Last Updated on 8 years by Publishing Team
Written By: Website Administrator
Authors: Dr Devina Nand and Dr Eric Rafai
Approximately 40% of the world is at risk of Dengue (≈2.5 billion people). There are 50 – 100 million cases of Dengue every year. Almost 500 000 require hospitalization and 25 000 cases die annually.
Dengue fever has been reported in over 100 countries in Africa, the America’s, the Caribbean, Eastern Mediterranean, South East Asia and the Western Pacific regions.
Dengue fever outbreaks commonly occur in populated urban and residential areas of tropical nations. The disease is distributed along the distribution of the vector (agent that carries the disease). In this case, the vector is the mosquito (in particular the Aedesaegypti). The distribution remains 40˚North to 40˚South latitude.
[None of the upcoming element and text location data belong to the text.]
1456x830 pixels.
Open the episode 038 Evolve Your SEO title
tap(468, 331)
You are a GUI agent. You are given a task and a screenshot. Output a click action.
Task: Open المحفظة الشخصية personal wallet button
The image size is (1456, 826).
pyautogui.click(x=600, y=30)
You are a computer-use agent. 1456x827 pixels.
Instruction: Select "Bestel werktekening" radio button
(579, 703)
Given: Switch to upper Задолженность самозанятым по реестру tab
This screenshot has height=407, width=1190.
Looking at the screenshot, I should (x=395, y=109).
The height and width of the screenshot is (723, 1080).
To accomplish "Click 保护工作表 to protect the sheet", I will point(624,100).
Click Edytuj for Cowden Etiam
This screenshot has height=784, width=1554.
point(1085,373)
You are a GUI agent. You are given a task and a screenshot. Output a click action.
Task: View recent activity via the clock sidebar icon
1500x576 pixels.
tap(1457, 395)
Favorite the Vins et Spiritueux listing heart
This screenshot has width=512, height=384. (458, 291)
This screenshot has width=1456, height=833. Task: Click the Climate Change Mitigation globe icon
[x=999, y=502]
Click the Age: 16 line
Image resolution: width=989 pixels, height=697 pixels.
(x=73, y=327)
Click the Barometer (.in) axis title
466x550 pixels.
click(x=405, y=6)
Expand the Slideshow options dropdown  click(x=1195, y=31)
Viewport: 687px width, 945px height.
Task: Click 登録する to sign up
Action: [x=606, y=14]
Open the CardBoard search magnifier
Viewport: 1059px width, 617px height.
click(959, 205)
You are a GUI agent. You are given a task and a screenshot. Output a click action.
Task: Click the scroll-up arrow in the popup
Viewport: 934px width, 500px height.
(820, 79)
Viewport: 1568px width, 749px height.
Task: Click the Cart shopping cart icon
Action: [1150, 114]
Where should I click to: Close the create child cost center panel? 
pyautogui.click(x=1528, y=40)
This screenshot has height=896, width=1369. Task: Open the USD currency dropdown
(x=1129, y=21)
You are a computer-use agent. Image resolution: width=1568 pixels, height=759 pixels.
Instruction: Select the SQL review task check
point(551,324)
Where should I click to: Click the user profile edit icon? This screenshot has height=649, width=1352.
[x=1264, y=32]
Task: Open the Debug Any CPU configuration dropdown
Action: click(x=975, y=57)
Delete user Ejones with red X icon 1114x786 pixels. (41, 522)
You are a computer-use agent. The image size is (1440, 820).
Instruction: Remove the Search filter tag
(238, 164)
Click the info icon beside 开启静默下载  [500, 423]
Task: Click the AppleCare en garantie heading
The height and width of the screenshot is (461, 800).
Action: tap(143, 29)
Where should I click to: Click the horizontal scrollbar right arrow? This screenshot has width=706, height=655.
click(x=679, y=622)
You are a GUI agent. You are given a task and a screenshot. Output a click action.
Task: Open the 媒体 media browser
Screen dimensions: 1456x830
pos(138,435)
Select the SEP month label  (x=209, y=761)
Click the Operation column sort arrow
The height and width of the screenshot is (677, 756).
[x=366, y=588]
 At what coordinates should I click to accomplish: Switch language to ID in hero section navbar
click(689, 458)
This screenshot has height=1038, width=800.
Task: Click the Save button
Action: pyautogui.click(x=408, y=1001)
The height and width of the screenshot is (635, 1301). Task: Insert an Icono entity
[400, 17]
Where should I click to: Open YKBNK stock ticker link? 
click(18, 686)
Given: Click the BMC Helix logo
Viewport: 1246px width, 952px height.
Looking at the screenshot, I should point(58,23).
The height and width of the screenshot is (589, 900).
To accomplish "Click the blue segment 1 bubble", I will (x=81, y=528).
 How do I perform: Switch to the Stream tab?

Figure 1: Map of distribution of Dengue Cases Globally (source WHO Dengue training ppt)
The yellow areas are where there is known risk of transmission of Dengue Fever. The red dots denote areas such as Hawaii, Galapagos Islands, Sudan, Nepal, Bhutan and Madagascar where Dengue re-emerged in 2000-2006 after many years of being in remission.
The region has been experiencing Dengue outbreaks before the 1950’s in countries like American Samoa, Cook Islands, Fiji, French Polynesia, Guam, Kiribati, New Caledonia, PNG, Solomon Islands, Tonga, Tuvalu and Vanuatu. Resurgence in outbreaks was documented from the 1970’s.
Fiji is vulnerable to dengue fever outbreaks that occur at neighbouring Pacific Island countries. Our vulnerability is related to travel through our country and hub for trade in the Pacific. The same dengue 3 & Dengue virus serotype 3) outbreak in Fiji occurred in the Solomons, Vanuatu in 2012 and Kiribati early this year
French Polynesia, Queensland (Australia) and possibly Tonga are currently reporting DEN 3 outbreaks..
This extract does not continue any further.